What's important to note is how this works: it isn't an undo button.
git commit --amend takes the files in your staging area, and adds them to the commit, and then allows you to alter your commit message. It's pretty sweet, but it isn't a cureall.
And it does what it says--it amends the last commit. So you end up with the single commit in your history:
* 1cffbdd 2013-06-09 (2 minutes ago) | "Add x.rb, y.rb, and z.rb" (HEAD, master) [Brett Shollenberger]
Unstaging a Staged File
To upstage a single staged file:
git reset HEAD <filename>
Looking at an example:
% git status # On branch master # Changes to be committed: # (use "git reset HEAD <file>..." to unstage) # # new file: x.rb # new file: y.rb % git reset HEAD x.rb % git status # On branch master # Changes to be committed: # (use "git reset HEAD <file>..." to unstage) # # new file: y.rb # # Untracked files: # (use "git add <file>..." to include in what will be committed) # # x.rb
In this example, we notice how
git reset HEAD allows us to unstage certain files. It also allows us to upstage all staged files, if we provide no argument, e.g.:
git reset HEAD
Unmodifying a Modified File
You've committed files x, y, and z, and you realize you don't like the changes in x.
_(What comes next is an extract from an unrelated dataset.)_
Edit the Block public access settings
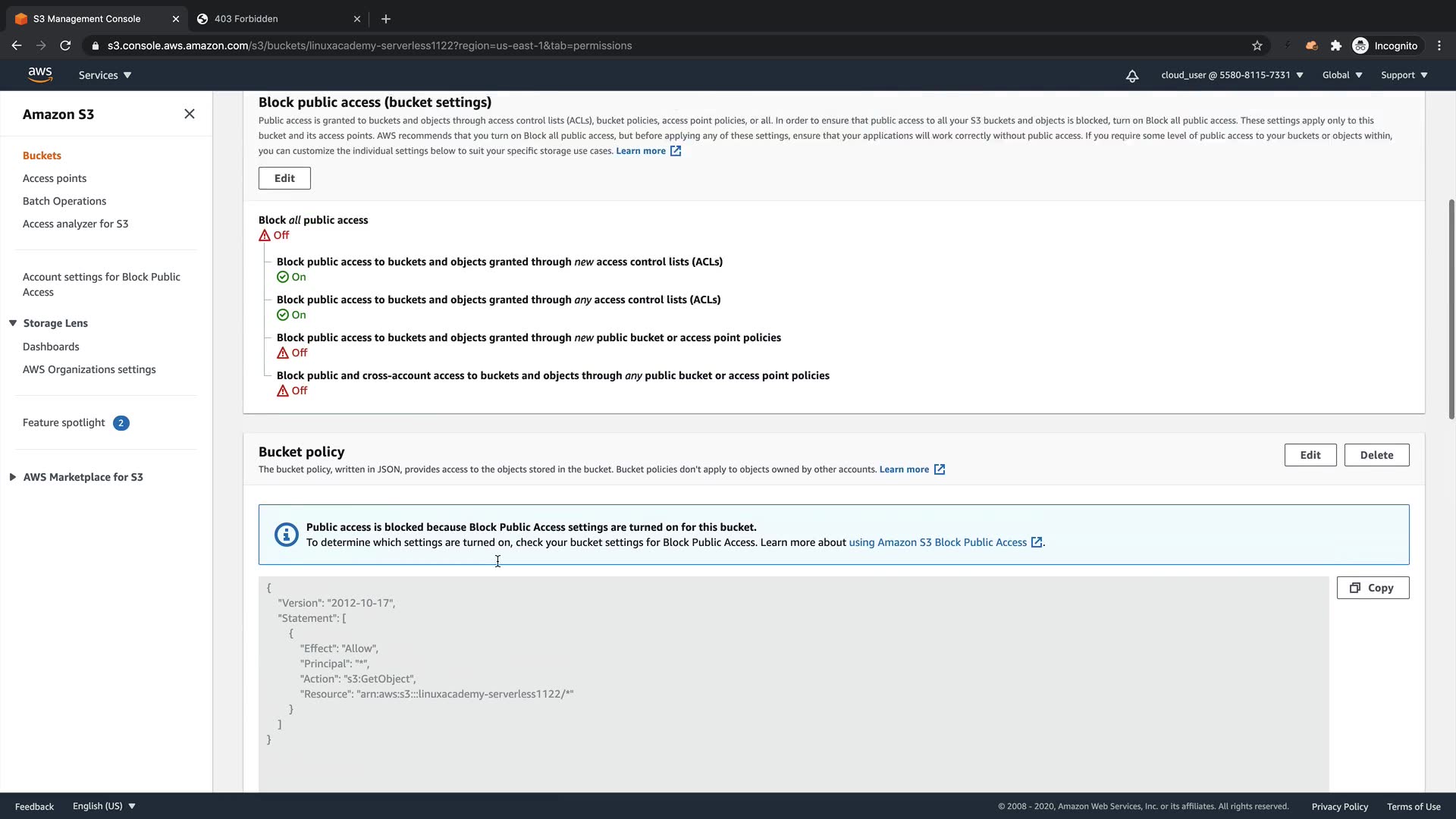This screenshot has height=819, width=1456. pyautogui.click(x=284, y=178)

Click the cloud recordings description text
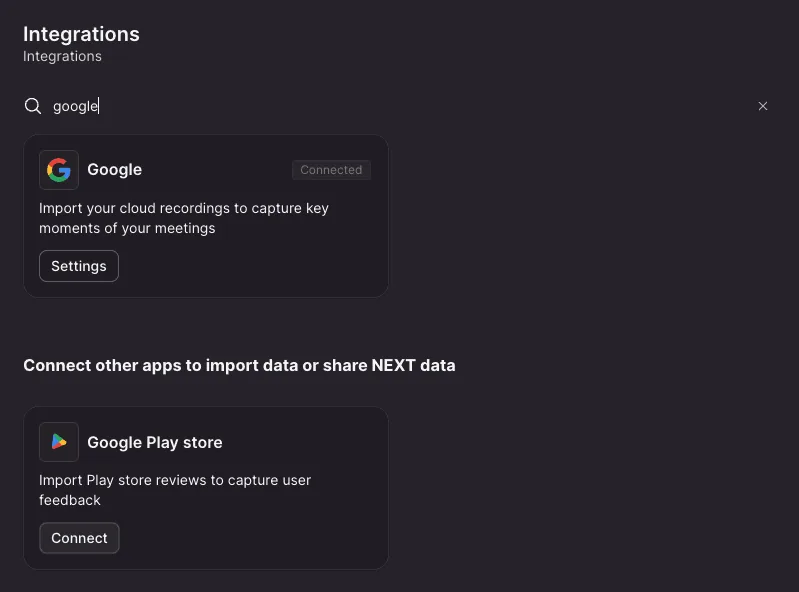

You want to revert just x back to the previously saved version. Or to the initial commit. Or whatever it looked like when you
git cloned. Whatever. Here's what you do:
git hist * 1cffbdd 2013-06-09 (2 hours ago) | Whoops (HEAD, master) [Brett Shollenberger] * 9d56a3a 2013-06-09 (2 hours ago) | Initial commit [Brett Shollenberger] git checkout 9d56a3a -- x.rb
The changes in y and z have been maintained, but x has been reverted to its state in the initial commit. We would also notice if we performed a
git status again, that HEAD is still at the Whoops checkin. x.rb shows up as modified, and staged to be committed.
Inherently, this command is a dangerous one. The changes we'd previously made to x.rb are gone; we've copied another file over it. Much safer options include stashing and branching, which are the topic of another article.